Disregarding our human sense of visual esthetics, we must embrace grasses for what they truly are — ecologically vital.
Grasses form the third of three dominant vegetation types that collectively form the lifescapes of Colorado. Just as we call shrub-dominated vegetation “shrublands” and tree-dominated vegetation “treelands,” we call grass-dominated vegetation “grasslands.”
Only a few of our grasses dominate vegetation. Of the world’s 11,783 grass species, just 326 of them grow wild in Colorado. Of these only western wheatgrass, Indian ricegrass and cheatgrass have been documented growing in all 64 Colorado counties. Foxtail barley, needle-and-thread and blue grama have been found in all but two or three counties.
Of all our grass species, buffalograss qualifies as the quintessential storyteller.
It grows throughout all the eastern counties, Wyoming to Oklahoma and from all the foothills to Kansas and Nebraska. Where it grows naturally in areas not altered by human activity, it dominates the vegetation.
Though short in height — mostly less than 10 inches tall — it grows deep roots and forms expansive mats. In this detail the story of buffalograss comes to matter.
Culturally, the words “plains” and “prairie” routinely get used as synonyms even though they are quite different. “Plain” is a geological term that refers to landform, and “prairie” is a botanical term that refers to a specific kind of grassland.
And here two essential principles must be understood. First, all plains are not grown with prairie; and second, all prairies are grasslands but all grasslands are not prairies.

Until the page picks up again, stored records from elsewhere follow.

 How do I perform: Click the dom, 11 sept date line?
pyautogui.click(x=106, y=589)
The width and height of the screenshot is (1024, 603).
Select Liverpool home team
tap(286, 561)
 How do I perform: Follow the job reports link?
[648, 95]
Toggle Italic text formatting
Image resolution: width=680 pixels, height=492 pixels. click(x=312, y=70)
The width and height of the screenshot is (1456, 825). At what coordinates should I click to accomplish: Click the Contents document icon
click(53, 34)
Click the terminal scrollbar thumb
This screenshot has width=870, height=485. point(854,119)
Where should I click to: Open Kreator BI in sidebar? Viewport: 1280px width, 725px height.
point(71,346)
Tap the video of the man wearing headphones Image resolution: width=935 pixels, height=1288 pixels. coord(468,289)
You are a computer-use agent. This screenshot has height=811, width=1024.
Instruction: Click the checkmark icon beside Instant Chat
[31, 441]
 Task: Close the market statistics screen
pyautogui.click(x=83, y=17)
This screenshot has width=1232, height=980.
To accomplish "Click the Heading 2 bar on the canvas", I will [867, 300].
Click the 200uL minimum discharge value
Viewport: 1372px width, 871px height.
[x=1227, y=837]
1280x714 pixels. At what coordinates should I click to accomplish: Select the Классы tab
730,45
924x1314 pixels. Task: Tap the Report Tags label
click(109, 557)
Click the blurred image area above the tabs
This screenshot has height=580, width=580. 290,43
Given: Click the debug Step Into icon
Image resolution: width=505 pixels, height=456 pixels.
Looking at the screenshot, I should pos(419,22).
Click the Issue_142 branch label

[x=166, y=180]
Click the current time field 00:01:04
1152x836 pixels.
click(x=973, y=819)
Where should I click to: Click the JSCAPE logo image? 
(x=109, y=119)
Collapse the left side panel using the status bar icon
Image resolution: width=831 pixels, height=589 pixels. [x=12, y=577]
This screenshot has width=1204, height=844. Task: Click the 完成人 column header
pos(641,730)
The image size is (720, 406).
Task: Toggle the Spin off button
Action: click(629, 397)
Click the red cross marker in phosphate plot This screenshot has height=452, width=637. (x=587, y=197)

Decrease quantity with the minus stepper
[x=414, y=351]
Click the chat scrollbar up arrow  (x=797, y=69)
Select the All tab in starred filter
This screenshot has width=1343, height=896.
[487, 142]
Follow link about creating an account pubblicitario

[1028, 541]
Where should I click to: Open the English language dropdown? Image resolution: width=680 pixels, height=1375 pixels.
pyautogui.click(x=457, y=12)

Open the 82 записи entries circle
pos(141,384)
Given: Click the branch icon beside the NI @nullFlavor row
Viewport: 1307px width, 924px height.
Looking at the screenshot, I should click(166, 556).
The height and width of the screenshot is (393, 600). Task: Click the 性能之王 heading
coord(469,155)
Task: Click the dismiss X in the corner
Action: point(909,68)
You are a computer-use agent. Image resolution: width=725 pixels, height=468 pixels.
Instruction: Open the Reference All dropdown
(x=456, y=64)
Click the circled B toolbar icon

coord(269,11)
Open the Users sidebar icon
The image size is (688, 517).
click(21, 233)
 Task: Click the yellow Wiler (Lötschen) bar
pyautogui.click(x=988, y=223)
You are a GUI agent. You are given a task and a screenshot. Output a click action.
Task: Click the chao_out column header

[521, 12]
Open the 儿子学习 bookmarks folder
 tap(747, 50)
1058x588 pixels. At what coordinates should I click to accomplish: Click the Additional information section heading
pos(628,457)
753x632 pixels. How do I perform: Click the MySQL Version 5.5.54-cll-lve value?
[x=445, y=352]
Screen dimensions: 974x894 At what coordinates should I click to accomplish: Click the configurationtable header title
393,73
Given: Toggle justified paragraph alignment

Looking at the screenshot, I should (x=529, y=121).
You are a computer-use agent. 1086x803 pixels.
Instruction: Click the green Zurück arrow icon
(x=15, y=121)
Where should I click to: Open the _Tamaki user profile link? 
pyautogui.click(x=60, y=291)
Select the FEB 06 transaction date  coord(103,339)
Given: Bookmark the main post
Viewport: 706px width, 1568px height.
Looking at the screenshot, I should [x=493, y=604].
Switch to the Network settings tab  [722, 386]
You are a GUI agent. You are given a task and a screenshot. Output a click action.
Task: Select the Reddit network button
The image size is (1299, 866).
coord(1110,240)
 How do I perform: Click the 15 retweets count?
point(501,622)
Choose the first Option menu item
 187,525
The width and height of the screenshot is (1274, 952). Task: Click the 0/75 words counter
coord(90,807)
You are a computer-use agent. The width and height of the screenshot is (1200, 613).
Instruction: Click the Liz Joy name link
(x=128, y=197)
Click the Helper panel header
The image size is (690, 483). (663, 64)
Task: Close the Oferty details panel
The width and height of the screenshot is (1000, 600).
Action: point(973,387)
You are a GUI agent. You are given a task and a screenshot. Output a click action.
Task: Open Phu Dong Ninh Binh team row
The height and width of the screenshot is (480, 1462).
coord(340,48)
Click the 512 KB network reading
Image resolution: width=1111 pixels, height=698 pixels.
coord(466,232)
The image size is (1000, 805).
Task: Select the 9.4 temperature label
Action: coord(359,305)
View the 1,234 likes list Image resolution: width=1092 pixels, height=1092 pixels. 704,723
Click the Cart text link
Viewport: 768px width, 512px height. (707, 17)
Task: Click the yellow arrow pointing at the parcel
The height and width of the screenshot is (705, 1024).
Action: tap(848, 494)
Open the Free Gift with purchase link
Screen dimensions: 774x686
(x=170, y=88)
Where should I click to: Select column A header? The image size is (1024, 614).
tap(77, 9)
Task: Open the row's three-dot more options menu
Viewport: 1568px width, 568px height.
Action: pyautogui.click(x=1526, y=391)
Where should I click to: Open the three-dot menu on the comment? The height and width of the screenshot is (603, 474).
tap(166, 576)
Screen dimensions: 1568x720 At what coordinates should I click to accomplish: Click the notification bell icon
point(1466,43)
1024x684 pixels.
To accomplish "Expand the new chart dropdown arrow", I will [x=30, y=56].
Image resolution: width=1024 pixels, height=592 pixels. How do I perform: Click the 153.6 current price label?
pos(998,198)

Buffalograss makes the point.
Prairie grasslands require 24 inches or more of precipitation annually; prairie grasses grow well beyond 4 feet high, some reaching 15 or more feet; and prairie grasslands have no shrubs.
Buffalograss thrives at as little as 6 inches of precipitation a year; it grows less than a foot tall; and it grows interspersed with a variety of shrubs.
By definitions used in the disciplines of biogeography and plant ecology, grasslands grown with buffalograss are defined as “steppe.”
Some wildlife thrives in prairie grasslands; some wildlife thrives in steppe grassland.
Colorado’s precipitation pattern does not support prairie; it supports steppe. We have no prairie wildlife, but we have lots of steppe wildlife.
Such distinctions explain why grasslands matter.